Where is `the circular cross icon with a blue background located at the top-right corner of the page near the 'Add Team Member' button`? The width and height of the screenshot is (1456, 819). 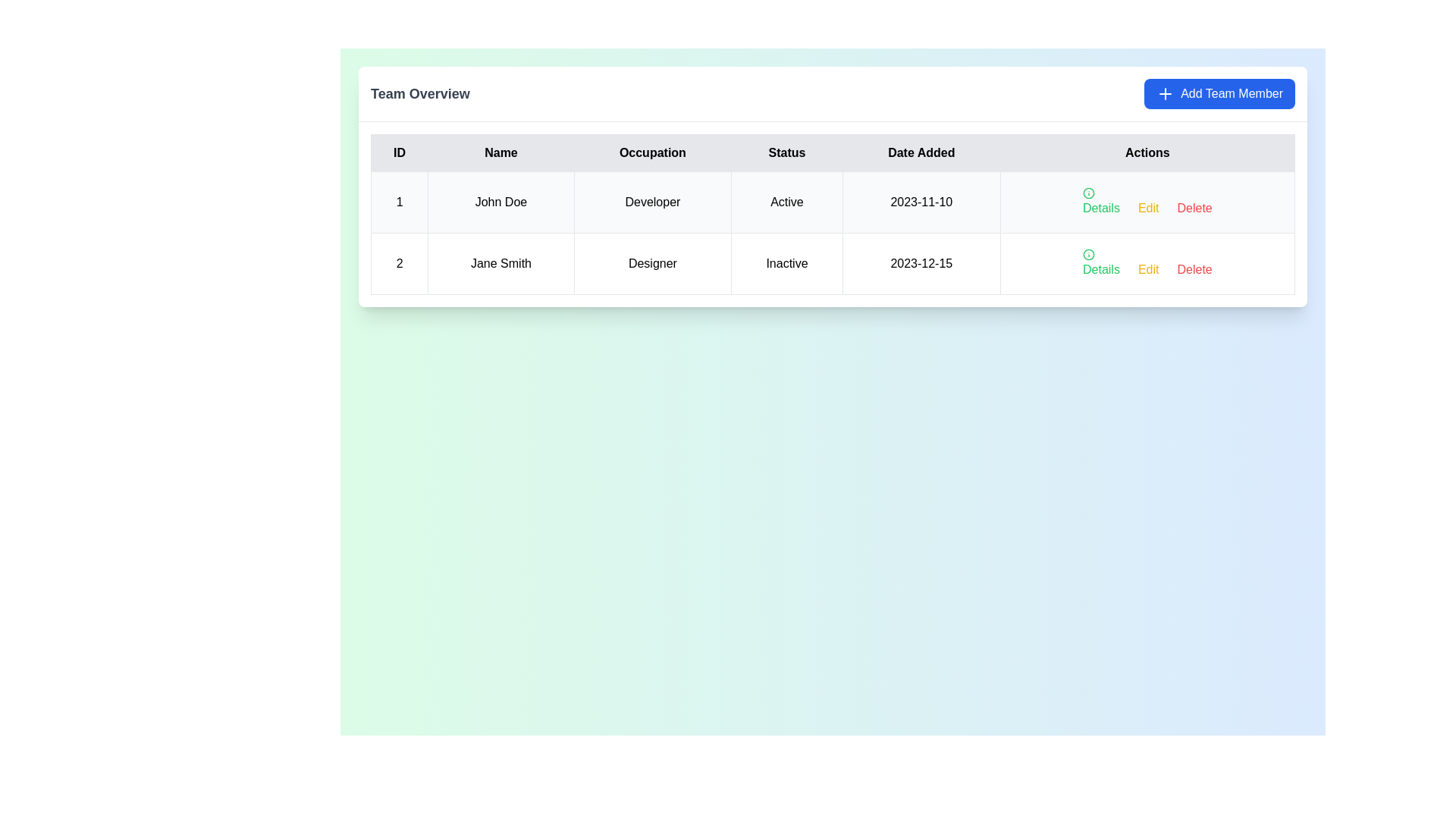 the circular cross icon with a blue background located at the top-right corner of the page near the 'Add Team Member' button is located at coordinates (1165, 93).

...

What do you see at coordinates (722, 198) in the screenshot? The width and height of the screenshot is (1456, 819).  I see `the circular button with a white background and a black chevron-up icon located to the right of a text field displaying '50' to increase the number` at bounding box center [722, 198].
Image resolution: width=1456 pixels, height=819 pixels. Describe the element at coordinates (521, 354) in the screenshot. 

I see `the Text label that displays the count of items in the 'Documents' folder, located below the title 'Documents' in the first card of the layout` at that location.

...

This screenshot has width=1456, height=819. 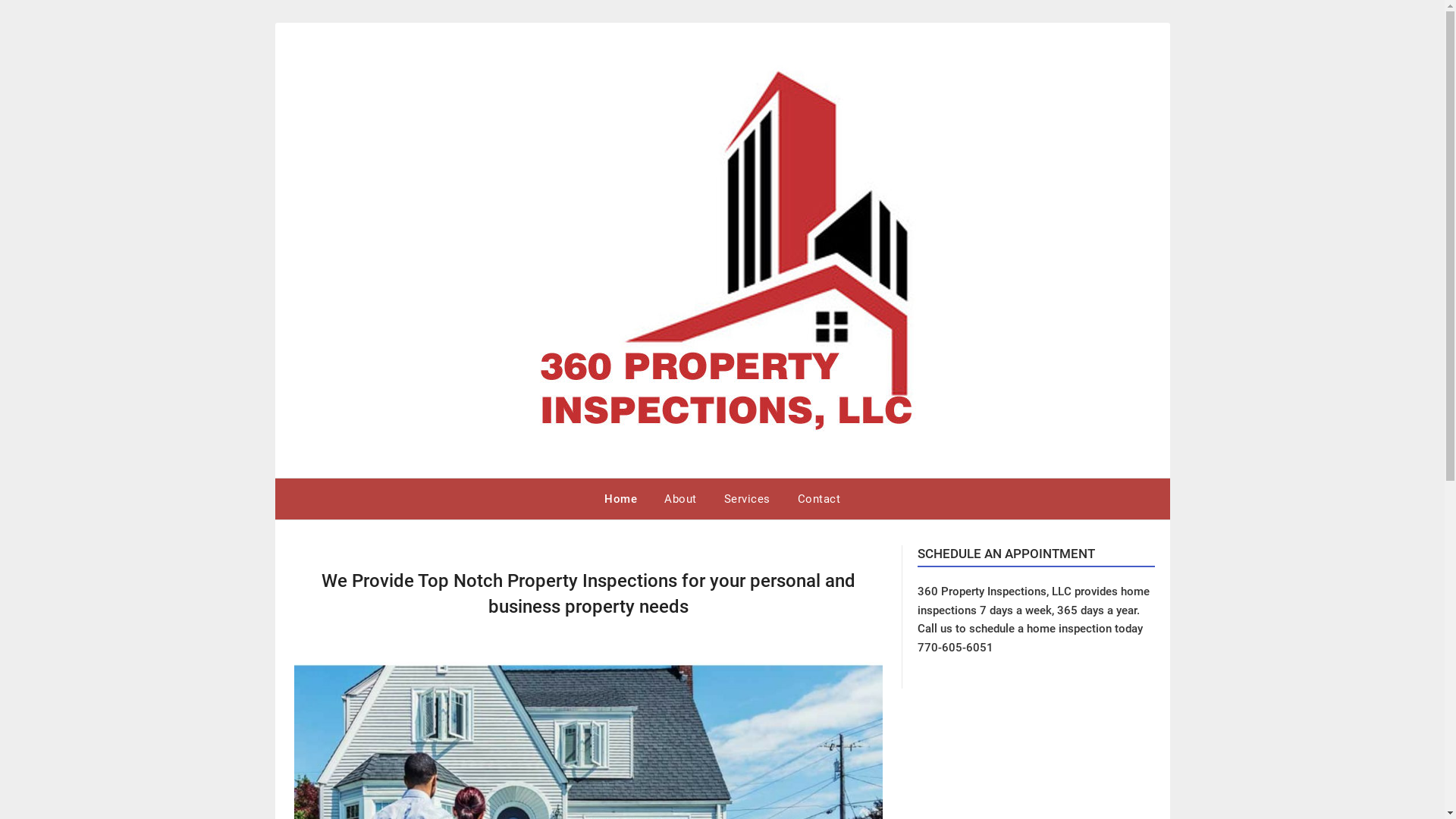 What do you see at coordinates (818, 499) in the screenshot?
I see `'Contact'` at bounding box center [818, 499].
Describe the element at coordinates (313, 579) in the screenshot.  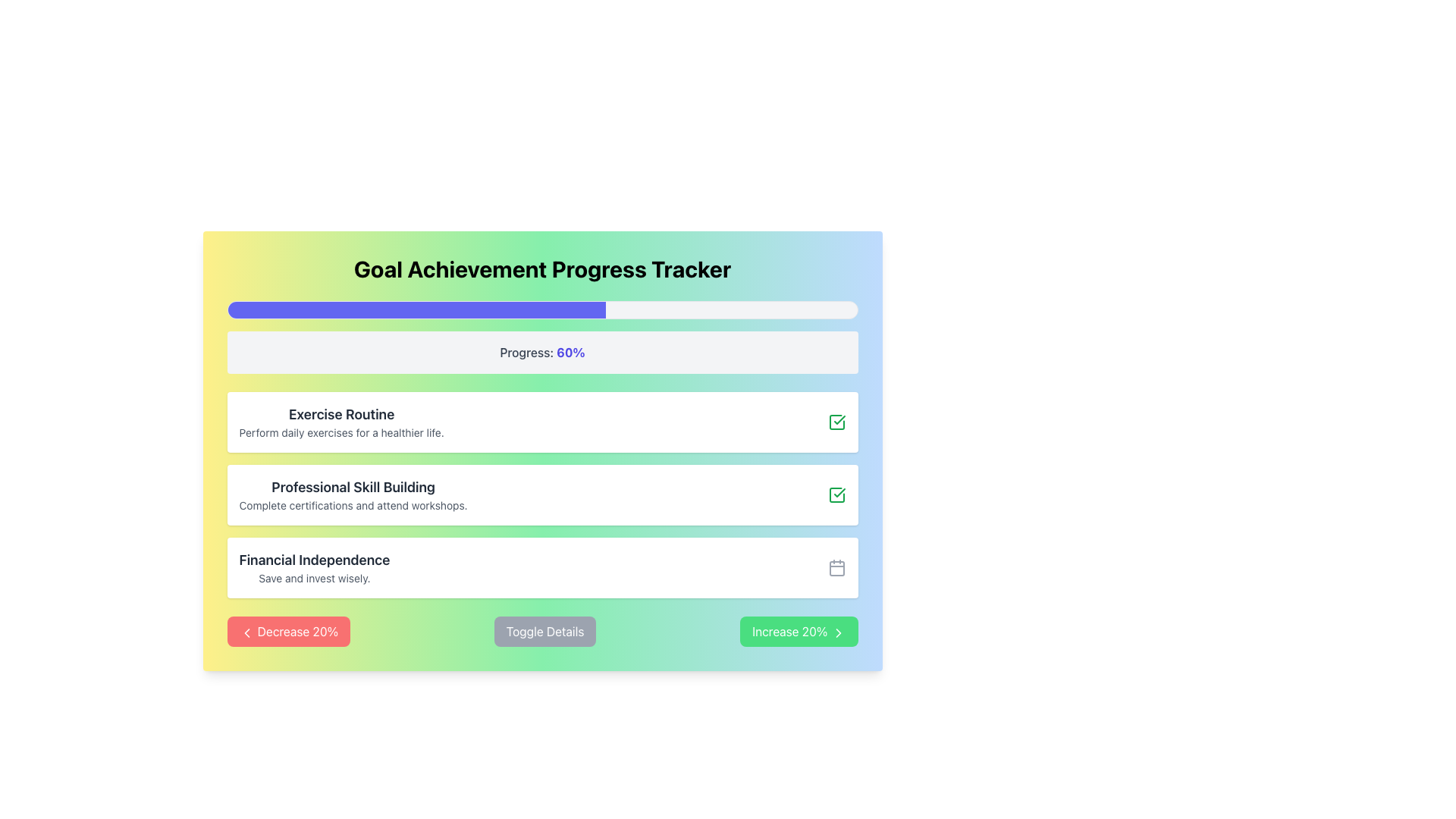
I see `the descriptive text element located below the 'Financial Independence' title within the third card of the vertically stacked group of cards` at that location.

Given exercise: Transcribe the items between the line containing "Describe the element at coordinates (313, 579)" and the line containing "descriptive text element", inclusive, reproducing each line exactly as it appears above. Leave the pictures out of your answer.

Response for this exercise:
Describe the element at coordinates (313, 579) in the screenshot.  
I see `the descriptive text element located below the 'Financial Independence' title within the third card of the vertically stacked group of cards` at that location.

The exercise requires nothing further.